Between 1790 and 1798, the Revenue-Marine was the only armed maritime service of the United States, as the Navy had been disbanded. Each cutter master was answerable to and received his sailing orders directly from the Collector of Customs of the port to which his ship was assigned. All crew pay, requests for supplies, arrangements for repairs to the cutter, and mission-specific tasking came directly from the port's Customs House. After the Slave Trade Act of 1794 was enacted, the Revenue-Marine began intercepting slave ships which were illegally importing slaves into the United States.

This was the case from 1791 to 1871, excluding 1843 to 1849, when oversight was vested in the Revenue Marine Division of the Treasury Department. Standing orders for individual cutters were stated in general terms, allowing captains to exercise their discretion and judgment to the fullest.
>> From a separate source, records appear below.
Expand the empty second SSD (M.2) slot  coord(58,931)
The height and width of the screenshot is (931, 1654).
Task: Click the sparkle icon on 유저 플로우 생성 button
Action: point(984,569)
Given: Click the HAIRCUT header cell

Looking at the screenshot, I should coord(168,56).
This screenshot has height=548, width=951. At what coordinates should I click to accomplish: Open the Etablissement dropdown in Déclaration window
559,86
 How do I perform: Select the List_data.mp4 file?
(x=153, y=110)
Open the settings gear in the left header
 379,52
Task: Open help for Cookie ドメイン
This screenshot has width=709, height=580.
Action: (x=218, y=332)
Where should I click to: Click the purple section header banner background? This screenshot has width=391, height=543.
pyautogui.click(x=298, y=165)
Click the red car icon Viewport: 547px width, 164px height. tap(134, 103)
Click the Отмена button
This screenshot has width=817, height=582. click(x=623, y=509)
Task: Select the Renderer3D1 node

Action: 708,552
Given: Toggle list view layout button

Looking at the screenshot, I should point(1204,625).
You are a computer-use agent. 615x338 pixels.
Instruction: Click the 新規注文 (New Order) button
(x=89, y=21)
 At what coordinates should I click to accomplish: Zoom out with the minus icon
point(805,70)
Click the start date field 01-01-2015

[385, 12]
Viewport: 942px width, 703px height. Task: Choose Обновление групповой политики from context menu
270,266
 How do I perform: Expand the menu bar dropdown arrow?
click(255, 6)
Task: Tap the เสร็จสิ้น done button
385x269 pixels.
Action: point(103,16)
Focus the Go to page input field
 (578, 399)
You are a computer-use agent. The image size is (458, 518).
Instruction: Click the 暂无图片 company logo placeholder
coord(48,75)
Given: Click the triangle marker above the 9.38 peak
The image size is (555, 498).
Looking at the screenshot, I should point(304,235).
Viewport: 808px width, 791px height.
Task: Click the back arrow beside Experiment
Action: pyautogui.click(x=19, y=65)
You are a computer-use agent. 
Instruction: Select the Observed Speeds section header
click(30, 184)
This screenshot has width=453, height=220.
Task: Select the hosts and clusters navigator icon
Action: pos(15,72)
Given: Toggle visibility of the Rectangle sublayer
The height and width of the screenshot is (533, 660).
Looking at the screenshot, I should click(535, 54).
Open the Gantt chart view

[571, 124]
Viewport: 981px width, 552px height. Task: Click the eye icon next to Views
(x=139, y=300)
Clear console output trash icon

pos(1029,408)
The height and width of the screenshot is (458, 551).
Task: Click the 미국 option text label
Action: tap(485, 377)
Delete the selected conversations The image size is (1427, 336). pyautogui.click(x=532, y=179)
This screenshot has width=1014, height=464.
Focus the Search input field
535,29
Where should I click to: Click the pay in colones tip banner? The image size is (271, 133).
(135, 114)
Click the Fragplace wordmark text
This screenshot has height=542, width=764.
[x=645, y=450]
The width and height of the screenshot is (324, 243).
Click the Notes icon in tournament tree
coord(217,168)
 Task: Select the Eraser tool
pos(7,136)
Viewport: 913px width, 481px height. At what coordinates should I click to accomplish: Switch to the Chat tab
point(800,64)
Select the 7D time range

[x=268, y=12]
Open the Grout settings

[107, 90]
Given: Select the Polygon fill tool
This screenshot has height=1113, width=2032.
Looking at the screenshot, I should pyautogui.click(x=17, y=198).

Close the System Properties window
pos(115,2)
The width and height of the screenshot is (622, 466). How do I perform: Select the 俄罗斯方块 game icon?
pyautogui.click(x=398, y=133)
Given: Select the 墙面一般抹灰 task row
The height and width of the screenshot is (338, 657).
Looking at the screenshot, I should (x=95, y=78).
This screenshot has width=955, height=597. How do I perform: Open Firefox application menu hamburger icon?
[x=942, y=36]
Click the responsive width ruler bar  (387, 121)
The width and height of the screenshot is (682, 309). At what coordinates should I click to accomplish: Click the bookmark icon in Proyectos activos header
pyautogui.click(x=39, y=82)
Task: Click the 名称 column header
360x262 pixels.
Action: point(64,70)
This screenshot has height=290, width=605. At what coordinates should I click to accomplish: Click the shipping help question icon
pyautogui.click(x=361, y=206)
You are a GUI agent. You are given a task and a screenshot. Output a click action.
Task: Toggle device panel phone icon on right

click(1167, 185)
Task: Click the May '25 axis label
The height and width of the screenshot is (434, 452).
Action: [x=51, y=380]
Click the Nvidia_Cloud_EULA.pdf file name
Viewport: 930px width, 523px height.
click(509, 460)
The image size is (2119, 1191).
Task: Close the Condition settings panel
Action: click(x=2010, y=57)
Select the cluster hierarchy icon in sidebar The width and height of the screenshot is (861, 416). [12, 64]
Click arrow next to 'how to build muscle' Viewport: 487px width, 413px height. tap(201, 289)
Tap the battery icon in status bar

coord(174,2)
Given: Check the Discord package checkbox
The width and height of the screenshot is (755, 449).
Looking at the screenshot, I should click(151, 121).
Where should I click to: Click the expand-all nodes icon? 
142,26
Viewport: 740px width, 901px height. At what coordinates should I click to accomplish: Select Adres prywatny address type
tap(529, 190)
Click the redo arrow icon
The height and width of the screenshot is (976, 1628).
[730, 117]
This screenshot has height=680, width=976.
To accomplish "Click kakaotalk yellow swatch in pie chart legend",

Captains also had far-reaching authority "to seize vessels and goods in the cases in which they are liable to seizure for breaches of the Revenue laws" and to send inspection parties aboard vessels already in port to ensure that cargo intended for export also did not violate revenue laws.

Despite this considerable authority, Alexander Hamilton, in his first letter of instruction to the captains, had specifically directed that they "will always keep in mind that their countrymen are freemen, and, as such, are impatient of everything that bears the least mark of a domineering spirit. ... They will endeavor to overcome difficulties, if any are experienced, by a cool and temperate perseverance in their duty – by address and moderation, rather than by vehemence or violence."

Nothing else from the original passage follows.